**TEXTAUSZUG:**
··········

Ginge es nach Raffelhüschen, würden Kassenpatienten die Kopie der Arztrechnung bekommen. Den darauf ausgewiesenen Eigenanteil müssten sie dann selbst überweisen. Geringverdiener sollen vom Staat mit Zuschüssen unterstützt werden. Das würde den Bundeshaushalt belasten, nicht die Kassen.

Raffelhüschen unterschätzt bürokratischen Aufwand

Was Raffelhüschen vorschlägt, ist ein Modell für mündige Bürger. Sein Ansatz: Auch Kassenpatienten sollen wissen, welche Kosten bei jedem Arztbesuch entstehen. Das erfahren sie, wenn ihnen die Rechnung ins Haus flattert, weil der Arzt nicht mehr direkt mit der Kasse abrechnet. Zudem sollen die Versicherten selbst mitwirken, die Kosten zu senken, Wer beispielsweise ein Medikament in der Apotheke kauft, ohne vorher einen Arzt aufzusuchen, belastet nicht die Krankenkasse.

Das alles ist in sich stimmig. Nur scheint Raffelhüschen den damit verbundenen bürokratischen Aufwand zu unterschätzen. Das beginnt schon bei der Festlegung, wer aus sozialen Gründen von der Selbstbeteiligung ganz oder teilweise befreit wird und wer nicht.

··········

(Auszüge aus dem Datensatz)
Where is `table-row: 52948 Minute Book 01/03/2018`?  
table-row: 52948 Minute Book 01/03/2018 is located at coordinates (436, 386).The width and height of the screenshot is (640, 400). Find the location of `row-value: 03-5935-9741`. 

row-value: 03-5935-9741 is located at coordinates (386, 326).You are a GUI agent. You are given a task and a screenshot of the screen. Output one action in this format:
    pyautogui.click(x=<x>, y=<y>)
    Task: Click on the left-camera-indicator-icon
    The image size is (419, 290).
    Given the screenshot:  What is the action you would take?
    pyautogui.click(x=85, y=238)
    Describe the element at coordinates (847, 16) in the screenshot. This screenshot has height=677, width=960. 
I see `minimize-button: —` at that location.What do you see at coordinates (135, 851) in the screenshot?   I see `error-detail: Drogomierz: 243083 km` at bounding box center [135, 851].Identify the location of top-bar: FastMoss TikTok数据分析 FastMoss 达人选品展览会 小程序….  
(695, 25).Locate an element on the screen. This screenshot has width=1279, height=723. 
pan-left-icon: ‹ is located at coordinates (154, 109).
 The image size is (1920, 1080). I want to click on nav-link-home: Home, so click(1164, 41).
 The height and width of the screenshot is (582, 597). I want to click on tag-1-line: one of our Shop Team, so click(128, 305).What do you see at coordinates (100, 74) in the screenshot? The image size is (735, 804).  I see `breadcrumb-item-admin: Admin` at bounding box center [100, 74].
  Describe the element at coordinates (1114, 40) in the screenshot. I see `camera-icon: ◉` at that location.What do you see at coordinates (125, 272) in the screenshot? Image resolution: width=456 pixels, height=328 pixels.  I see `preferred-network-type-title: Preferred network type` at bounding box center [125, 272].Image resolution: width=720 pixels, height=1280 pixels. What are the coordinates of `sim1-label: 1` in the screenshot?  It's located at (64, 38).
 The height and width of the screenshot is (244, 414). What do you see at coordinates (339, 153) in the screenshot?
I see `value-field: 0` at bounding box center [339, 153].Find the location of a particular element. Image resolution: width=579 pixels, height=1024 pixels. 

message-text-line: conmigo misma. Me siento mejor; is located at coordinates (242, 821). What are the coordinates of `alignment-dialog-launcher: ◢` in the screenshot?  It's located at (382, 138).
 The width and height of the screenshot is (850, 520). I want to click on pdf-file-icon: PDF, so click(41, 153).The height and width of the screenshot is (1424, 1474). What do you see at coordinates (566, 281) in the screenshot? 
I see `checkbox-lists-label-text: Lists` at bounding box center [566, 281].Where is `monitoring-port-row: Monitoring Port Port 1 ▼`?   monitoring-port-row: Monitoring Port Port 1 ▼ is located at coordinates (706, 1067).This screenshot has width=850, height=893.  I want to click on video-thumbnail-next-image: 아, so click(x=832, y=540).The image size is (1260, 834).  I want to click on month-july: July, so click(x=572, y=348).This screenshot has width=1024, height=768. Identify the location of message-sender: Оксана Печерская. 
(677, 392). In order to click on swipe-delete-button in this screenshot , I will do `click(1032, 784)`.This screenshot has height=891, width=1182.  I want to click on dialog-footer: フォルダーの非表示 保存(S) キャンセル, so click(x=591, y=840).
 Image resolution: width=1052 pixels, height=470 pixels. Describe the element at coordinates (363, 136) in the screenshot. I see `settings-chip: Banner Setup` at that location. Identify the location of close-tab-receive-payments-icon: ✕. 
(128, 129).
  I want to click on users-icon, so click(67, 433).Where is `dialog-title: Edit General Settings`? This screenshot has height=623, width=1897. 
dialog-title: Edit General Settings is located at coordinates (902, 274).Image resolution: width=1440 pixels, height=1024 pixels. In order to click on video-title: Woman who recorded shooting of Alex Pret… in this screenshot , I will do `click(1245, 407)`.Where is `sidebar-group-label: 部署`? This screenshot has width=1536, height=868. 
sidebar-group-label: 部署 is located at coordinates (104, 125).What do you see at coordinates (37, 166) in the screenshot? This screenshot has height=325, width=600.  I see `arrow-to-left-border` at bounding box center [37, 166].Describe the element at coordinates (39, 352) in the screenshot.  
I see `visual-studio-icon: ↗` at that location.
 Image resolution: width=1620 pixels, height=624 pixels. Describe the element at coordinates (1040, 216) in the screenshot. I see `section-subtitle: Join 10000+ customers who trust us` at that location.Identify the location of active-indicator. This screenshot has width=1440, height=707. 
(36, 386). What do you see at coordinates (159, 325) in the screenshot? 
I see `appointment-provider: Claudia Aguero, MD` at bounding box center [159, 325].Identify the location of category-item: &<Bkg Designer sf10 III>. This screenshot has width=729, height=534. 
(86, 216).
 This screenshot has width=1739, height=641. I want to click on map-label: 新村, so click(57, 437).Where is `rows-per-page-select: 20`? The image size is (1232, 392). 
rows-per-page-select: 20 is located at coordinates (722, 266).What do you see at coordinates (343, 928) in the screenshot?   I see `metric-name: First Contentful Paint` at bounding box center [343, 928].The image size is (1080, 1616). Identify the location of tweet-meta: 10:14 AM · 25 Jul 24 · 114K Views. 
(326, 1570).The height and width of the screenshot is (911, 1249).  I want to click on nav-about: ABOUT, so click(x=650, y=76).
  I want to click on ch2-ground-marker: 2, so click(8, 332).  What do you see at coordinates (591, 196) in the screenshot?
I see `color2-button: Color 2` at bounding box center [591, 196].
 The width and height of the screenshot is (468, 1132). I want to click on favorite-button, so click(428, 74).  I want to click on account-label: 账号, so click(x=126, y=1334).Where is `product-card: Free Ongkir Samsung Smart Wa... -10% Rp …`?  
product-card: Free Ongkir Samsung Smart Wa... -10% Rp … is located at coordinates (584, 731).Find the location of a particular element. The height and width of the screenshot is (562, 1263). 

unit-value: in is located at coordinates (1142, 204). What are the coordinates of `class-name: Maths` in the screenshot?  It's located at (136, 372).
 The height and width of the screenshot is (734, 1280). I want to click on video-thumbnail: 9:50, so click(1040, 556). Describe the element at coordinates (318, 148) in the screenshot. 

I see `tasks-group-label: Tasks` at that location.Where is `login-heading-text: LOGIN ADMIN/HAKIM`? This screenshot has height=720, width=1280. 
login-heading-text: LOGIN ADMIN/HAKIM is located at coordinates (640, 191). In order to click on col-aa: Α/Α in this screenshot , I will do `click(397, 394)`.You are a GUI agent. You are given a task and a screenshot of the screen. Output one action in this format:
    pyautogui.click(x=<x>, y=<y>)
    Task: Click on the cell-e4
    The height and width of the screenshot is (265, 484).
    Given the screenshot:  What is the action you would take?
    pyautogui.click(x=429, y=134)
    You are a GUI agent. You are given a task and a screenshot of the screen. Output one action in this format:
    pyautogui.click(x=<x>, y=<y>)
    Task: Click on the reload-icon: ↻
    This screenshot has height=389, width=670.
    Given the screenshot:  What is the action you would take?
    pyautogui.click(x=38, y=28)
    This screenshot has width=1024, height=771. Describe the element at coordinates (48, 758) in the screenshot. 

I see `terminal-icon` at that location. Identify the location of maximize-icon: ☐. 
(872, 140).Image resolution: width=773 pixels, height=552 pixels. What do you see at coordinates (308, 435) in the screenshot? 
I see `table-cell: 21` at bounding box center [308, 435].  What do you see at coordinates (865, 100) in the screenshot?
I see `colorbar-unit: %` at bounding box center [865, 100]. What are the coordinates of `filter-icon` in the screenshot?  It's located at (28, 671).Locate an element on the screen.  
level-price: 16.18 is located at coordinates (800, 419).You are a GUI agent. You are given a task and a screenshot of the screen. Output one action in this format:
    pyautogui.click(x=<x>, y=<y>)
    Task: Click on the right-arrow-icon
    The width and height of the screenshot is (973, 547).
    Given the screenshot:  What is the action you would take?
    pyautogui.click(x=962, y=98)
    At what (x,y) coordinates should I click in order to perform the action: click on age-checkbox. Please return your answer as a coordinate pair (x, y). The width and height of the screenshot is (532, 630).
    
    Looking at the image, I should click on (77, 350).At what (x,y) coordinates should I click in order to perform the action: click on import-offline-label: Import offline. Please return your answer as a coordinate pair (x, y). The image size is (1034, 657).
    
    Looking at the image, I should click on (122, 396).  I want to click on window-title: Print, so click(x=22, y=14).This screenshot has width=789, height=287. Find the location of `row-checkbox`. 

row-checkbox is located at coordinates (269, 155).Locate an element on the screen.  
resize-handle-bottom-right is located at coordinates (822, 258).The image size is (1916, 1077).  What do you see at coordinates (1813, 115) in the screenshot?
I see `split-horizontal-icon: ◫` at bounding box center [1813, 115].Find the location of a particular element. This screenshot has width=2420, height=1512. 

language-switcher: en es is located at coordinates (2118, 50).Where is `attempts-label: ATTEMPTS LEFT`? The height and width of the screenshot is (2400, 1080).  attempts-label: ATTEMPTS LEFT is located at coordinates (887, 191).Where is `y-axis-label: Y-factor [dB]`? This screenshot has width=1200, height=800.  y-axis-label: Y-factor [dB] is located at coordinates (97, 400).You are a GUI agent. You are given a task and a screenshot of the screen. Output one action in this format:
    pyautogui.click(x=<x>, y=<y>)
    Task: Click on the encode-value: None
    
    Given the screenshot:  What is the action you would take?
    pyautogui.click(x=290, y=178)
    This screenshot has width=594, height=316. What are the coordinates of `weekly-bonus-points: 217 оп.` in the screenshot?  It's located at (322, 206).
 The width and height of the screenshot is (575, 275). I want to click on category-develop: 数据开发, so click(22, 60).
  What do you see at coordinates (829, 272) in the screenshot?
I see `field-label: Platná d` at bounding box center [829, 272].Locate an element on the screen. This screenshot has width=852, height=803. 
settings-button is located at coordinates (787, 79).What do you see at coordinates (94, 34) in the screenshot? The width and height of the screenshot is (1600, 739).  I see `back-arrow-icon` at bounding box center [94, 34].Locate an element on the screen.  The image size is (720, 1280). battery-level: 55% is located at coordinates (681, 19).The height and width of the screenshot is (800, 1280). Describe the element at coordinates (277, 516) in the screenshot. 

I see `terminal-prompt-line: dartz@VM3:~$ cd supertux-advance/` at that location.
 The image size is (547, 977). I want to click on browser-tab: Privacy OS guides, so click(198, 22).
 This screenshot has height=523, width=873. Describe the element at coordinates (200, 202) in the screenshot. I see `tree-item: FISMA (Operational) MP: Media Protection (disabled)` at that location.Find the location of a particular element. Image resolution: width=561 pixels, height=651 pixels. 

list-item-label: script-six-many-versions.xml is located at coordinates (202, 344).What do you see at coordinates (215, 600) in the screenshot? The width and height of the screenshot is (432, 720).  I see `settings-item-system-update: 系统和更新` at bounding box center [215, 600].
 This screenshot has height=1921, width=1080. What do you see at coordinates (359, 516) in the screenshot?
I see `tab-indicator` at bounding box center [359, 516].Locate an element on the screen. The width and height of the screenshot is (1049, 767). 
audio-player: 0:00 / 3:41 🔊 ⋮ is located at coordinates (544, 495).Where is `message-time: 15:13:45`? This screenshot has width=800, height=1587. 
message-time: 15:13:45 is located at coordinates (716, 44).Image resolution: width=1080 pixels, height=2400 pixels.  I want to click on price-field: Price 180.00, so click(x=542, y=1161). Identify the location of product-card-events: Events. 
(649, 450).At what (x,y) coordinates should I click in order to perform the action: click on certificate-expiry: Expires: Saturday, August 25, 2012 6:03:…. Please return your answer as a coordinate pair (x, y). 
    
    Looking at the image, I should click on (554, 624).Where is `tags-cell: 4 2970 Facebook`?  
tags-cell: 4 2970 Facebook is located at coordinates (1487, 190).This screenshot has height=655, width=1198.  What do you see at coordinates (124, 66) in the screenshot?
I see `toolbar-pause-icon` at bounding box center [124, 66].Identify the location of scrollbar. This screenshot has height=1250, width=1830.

··········

**ARBEITSAUFTRÄGE:**
A) Gib den Textauszug über Raffelhüschens Vorschlag von „Was Raffelhüschen vorschlägt, ist“ bis hinunter zu „nicht die Krankenkasse.“ wieder und tausche dabei „Apotheke“ gegen „Drogerie“ aus.
B) Beantworte zum Textauszug über Raffelhüschens Vorschlag diese Fragen:
(i) Was würde durch die Zuschüsse für Geringverdiener belastet?
(ii) Wie erfahren Kassenpatienten nach dem Vorschlag, welche Kosten bei einem Arztbesuch entstehen?
(iii) Wobei beginnt laut dem Textauszug der bürokratische Aufwand?
C) Schreibe den Textauszug über Raffelhüschens Vorschlag im Anschluss an seinen letzten Satz weiter.

**ERGEBNISSE:**
A)
Was Raffelhüschen vorschlägt, ist ein Modell für mündige Bürger. Sein Ansatz: Auch Kassenpatienten sollen wissen, welche Kosten bei jedem Arztbesuch entstehen. Das erfahren sie, wenn ihnen die Rechnung ins Haus flattert, weil der Arzt nicht mehr direkt mit der Kasse abrechnet. Zudem sollen die Versicherten selbst mitwirken, die Kosten zu senken, Wer beispielsweise ein Medikament in der Drogerie kauft, ohne vorher einen Arzt aufzusuchen, belastet nicht die Krankenkasse.

B)
(i) Der Bundeshaushalt, nicht die Kassen.
(ii) Die Rechnung flattert ihnen ins Haus, weil der Arzt nicht mehr direkt mit der Kasse abrechnet.
(iii) Bei der Festlegung, wer aus sozialen Gründen von der Selbstbeteiligung ganz oder teilweise befreit wird und wer nicht.

C)
Berechnung der zumutbaren Selbstbeteiligung kaum umsetzbar

Bei den Empfängern von Bürgergeld alias Hartz IV ist das einfach. Aber zählt bei Geringverdienern nur das Arbeitseinkommen oder werden auch andere Einkünfte berücksichtigt? Ein Versicherter, der im eigenen Häuschen wohnt, ist beispielsweise finanziell leistungsfähiger als ein anderer, der vom gleich hohen Gehalt noch Miete zahlen muss. Man kann sich ausmalen, wie viele Beamte damit beschäftigt sein würden, um für Millionen von Kassenpatienten die Höhe der zumutbaren Selbstbeteiligung zu berechnen.

Die Zusendung der Arztrechnung an den Patienten würde ebenfalls zu Schwierigkeiten führen. Dass jeder Versicherte seinen Eigenanteil schnell überweist, darf bezweifelt werden. Mancher wird auch gar nicht flüssig genug sein. Dann müssten die Arztpraxen viele Mahnungen verschicken, was wiederum deren Kosten erhöht. Da ist die Abrechnung zwischen Arzt und Kasse viel kostengünstiger.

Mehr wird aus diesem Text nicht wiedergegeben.